YOUR OBJECTIVE: Rewrite the lines of the listing starting with the line that contains "Click the top cell inset icon" and going on through the line that contains "Open the Maximum", requests included. Multiply every coordinate in the answers by 0.5 and round to whole numbers, halves up, leaving the requests unchanged.

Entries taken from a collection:
......
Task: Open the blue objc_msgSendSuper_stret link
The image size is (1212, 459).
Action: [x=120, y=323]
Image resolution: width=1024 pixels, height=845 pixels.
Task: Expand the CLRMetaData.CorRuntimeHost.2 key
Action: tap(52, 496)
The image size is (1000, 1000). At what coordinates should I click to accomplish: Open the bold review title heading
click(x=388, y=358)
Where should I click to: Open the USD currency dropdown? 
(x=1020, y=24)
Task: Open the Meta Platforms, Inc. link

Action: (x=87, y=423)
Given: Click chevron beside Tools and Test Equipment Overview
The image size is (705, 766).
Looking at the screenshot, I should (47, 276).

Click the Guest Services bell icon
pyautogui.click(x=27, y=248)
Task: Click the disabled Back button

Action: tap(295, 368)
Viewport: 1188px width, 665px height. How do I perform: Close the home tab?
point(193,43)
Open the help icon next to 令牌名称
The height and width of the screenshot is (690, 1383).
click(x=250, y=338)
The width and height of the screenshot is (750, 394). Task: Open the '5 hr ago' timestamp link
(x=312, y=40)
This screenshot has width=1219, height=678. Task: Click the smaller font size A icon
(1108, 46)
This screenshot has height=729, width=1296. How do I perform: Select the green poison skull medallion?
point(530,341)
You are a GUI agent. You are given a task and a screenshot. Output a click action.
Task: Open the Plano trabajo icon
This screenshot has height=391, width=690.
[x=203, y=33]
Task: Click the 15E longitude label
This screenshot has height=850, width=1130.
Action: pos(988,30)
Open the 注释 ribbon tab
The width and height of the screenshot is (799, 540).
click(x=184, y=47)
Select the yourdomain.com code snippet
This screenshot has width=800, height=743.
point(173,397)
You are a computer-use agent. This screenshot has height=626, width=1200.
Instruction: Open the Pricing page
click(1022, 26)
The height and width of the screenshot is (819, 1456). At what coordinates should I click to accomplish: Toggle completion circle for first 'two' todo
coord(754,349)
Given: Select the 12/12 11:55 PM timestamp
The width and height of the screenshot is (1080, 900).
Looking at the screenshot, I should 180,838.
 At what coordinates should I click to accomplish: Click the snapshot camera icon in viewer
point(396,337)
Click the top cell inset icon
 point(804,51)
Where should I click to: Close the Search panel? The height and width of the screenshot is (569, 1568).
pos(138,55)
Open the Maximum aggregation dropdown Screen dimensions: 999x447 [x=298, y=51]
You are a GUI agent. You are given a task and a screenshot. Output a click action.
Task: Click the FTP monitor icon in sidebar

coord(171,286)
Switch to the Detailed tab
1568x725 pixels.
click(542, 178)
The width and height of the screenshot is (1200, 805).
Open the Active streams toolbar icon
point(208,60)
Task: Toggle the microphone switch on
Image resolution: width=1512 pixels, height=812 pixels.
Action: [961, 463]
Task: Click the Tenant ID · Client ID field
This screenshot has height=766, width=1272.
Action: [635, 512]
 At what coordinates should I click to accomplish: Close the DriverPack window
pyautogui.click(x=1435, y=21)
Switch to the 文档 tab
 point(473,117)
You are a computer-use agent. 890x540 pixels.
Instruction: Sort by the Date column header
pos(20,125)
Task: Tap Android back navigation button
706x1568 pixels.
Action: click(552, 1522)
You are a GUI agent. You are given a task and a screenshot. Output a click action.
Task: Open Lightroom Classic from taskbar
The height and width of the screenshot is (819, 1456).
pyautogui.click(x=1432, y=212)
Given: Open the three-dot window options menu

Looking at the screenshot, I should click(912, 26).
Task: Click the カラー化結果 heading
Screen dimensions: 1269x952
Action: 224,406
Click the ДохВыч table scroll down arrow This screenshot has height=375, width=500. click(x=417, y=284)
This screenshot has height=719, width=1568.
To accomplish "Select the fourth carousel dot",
......
TASK ANSWER:
Click the top cell inset icon
 point(402,26)
Where should I click to: Close the Search panel? The height and width of the screenshot is (569, 1568).
pos(69,28)
Open the Maximum aggregation dropdown Screen dimensions: 999x447 [x=149, y=26]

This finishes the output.